Nothing is Perfect


Grocery store. We spend a lot of time, feeling tomatoes and other vegetables because we are looking for perfection. Remember Tampopo, the classic Japanese food film? There’s a scene where this woman pinches fruit just to damage it. The store manager sees her and tries to pounce on her.

We don’t realize quality control has already taken care of that. Fruit and vegetables deemed ‘imperfect’ are fed to pigs or something. Farmers know there’s nothing like a perfect pumpkin. Look at this blog photo. What do farmers do with produce likely to be rejected by stores because it’s ‘sub-standard?’ They cook and eat it.

I won’t be cooking these two beauties for quite some time because they are perfect, like me. Yes indeed! I’m perfect because nature made me. How are these pumpkins perfect? Mystery. I cannot put them in a box or cubicle because I don’t know what they are. Tell me. Are you really pumpkins with a multitude of strings and seeds inside?

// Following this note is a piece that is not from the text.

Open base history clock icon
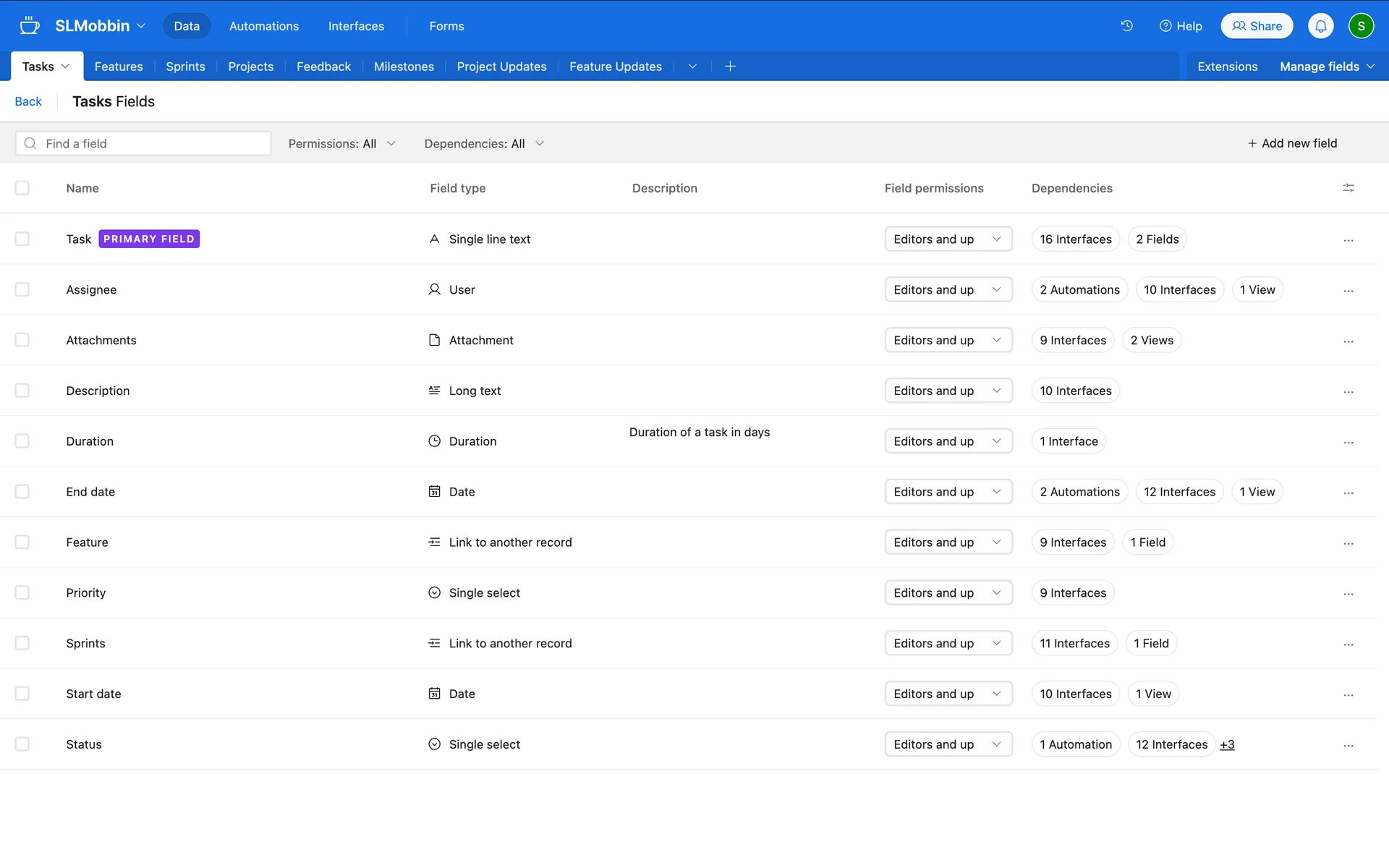The width and height of the screenshot is (1389, 868). point(1126,26)
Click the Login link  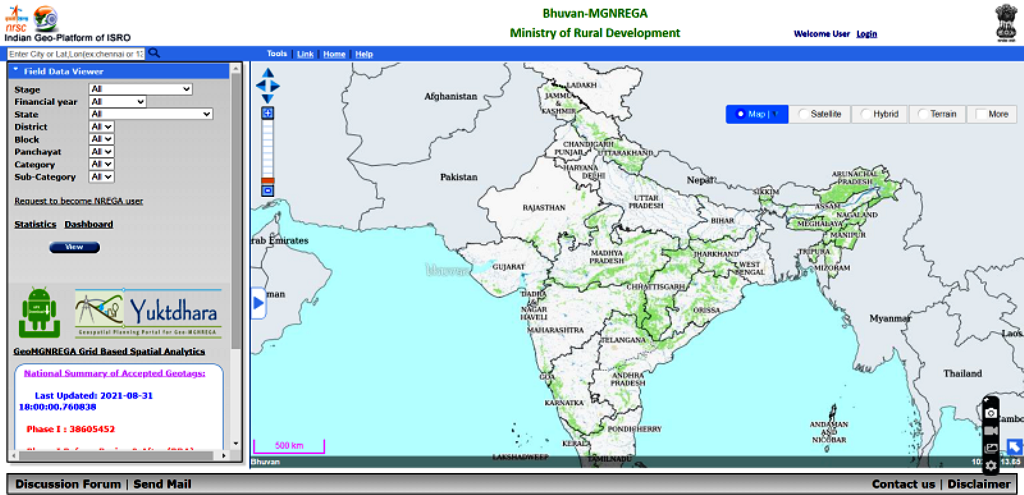(x=866, y=34)
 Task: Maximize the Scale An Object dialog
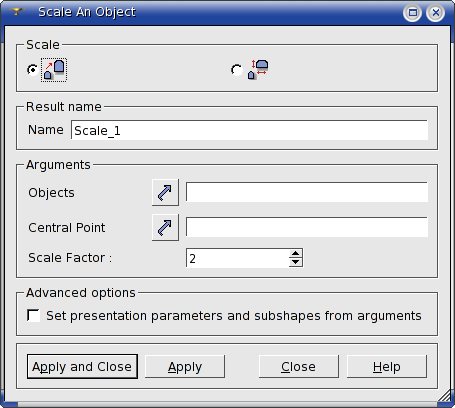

Ask your ancestors about us.

Now I remember. Ancient people worked with nature. Nature provided firewood, palm oil, fish, rabbits and pumpkins. The long green pumpkin could be a musical instrument like a horn once it’s dry. The other pumpkin which looks like a beautiful woman is a calabash for yogurt (amasi in Zulu). In West Africa, ancient people used the calabash for water or palm wine. They cut the top, removed the food inside, dried it and used the top as a lid.

Nature cannot talk but it knows how we discard food with unusual shape and color because of quality control. Indigenous people all over the world do not throw out ‘imperfect’ fruit and vegetables. They have ways of preserving them.